**TRAVAIL À FAIRE**.
Dans l'extrait sur la coopérative d'habitants, reprends sous forme de liste le paragraphe qui commence par « Bruno – Nous en avons connu ». Garde ses faits principaux.

Nous tentons ici de répondre au « fil de l’eau » aux questions que suscite notre projet. N’hésitez pas à nous soumettre les vôtres.
Pourquoi et comment avez-vous fait le choix de la structure juridique coop d’habitants sous statut 1947?
Bruno – Nous en avons connu l’existence des coopératives d’habitants au travers des réseaux qui portent l’habitat participatif et en particulier via Habicoop. Cette association a milité pour la restauration de ce statut qui a fait naître de nombreux projets en France avant d’être abrogé en 1971. Il y a plusieurs motivations à ce choix. La première liée à la constitution du groupe avec des profils socio-économiques et capacités d’apport très différentes. La coopérative offrait un dispositif de solidarité financière permettant à chacun de disposer d’un logement adapté à ses besoins sans être limité strictement par ses apports. La seconde, l’accès à des prêts bancaires de longue durée encadrés par une convention avec le PLS. Cela permet d’étaler les remboursements et d’optimiser le montage financier. Enfin, disons que par ses clauses anti-spéculatives, un détachement de la propriété individuelle au profit du droit d’usage et du développement des communs, son principe de gouvernance (une personne-une voix), ce statut épouse une éthique plus en phase avec nos valeurs.
Pourquoi avez-vous écarté la structure juridique d’une SCIA ?

**INFORMATIONS AFFICHÉES**.
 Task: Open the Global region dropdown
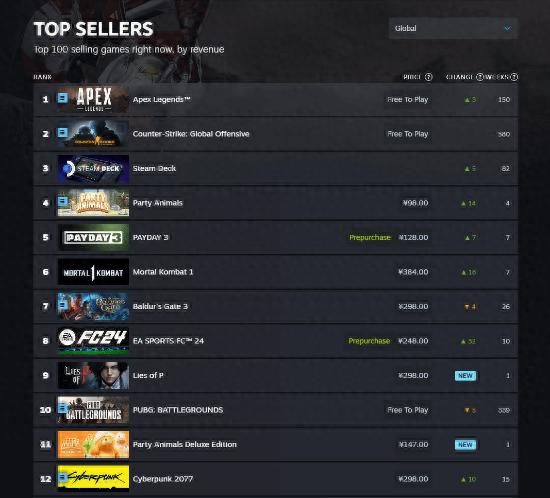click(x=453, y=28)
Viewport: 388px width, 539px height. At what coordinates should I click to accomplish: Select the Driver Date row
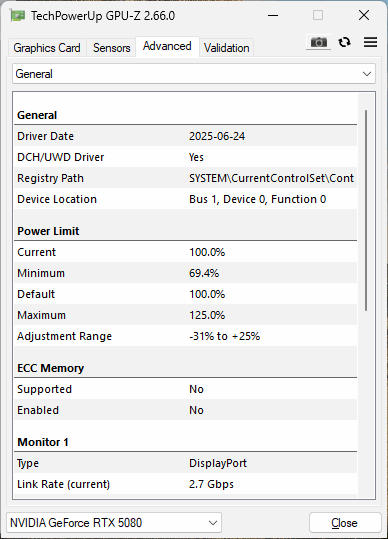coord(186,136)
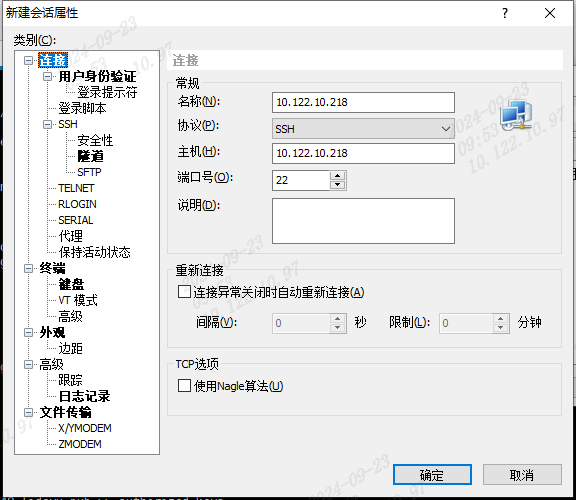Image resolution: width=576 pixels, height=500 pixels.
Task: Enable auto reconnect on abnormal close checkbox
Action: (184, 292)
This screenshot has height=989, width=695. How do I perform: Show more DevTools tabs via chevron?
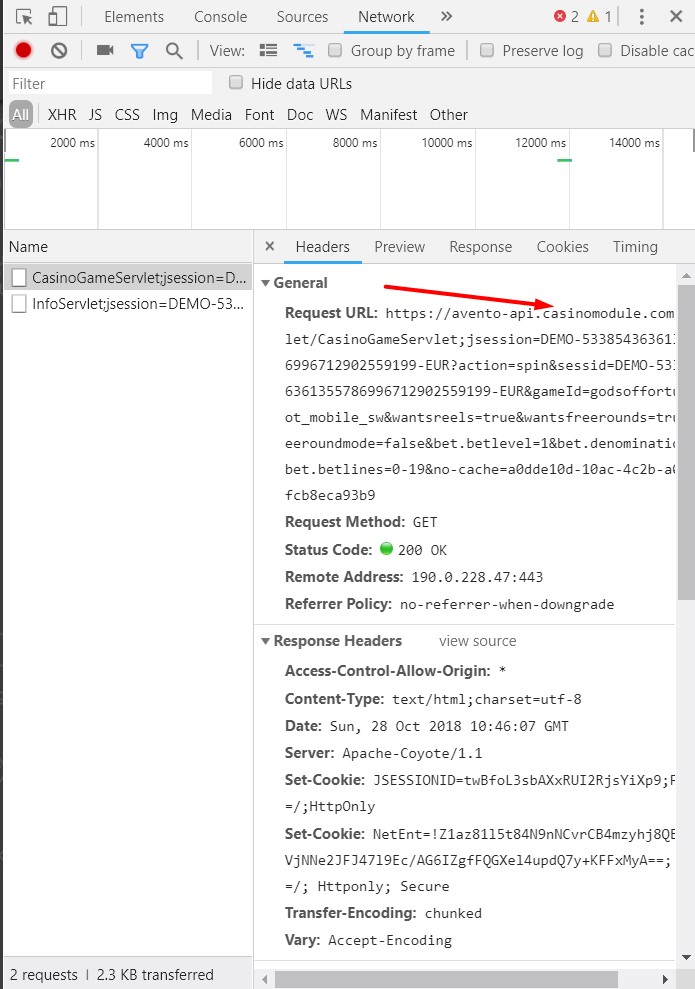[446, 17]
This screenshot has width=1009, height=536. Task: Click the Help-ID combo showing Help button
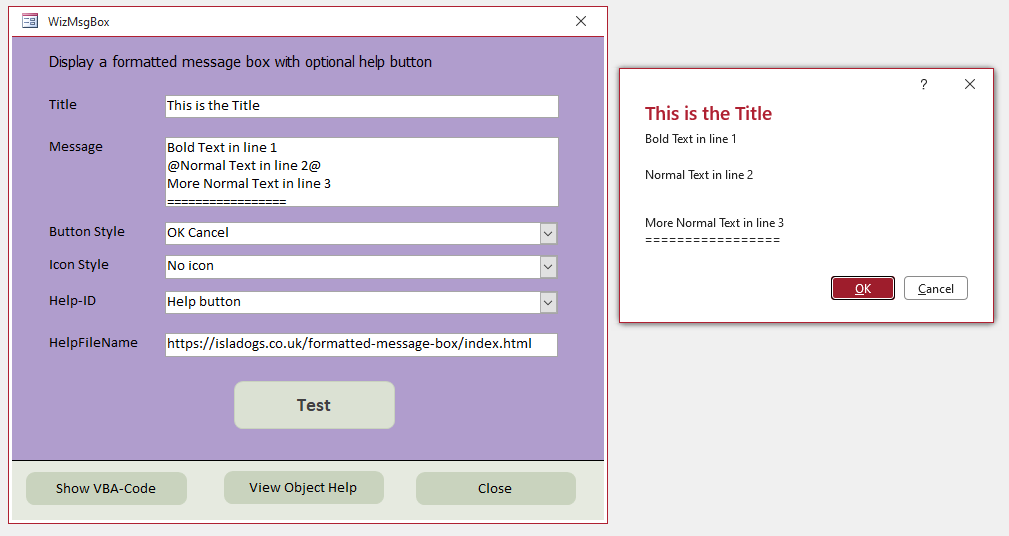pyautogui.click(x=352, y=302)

**SOLUTION**.
- Ils ont découvert les coopératives d'habitants grâce aux réseaux de l'habitat participatif, surtout Habicoop.
- Habicoop a milité pour le retour de ce statut. Il avait fait naître de nombreux projets en France avant d'être supprimé en 1971.
- Raisons du choix :
  - la solidarité financière : les membres ont des profils et des apports très différents, et chacun peut avoir un logement adapté à ses besoins sans être limité par ses apports ;
  - l'accès à des prêts bancaires de longue durée, encadrés par une convention avec le PLS, qui permettent d'étaler les remboursements et d'optimiser le montage financier ;
  - une éthique plus proche de leurs valeurs : des clauses anti-spéculatives, le droit d'usage plutôt que la propriété individuelle, le développement des communs et la règle « une personne, une voix ».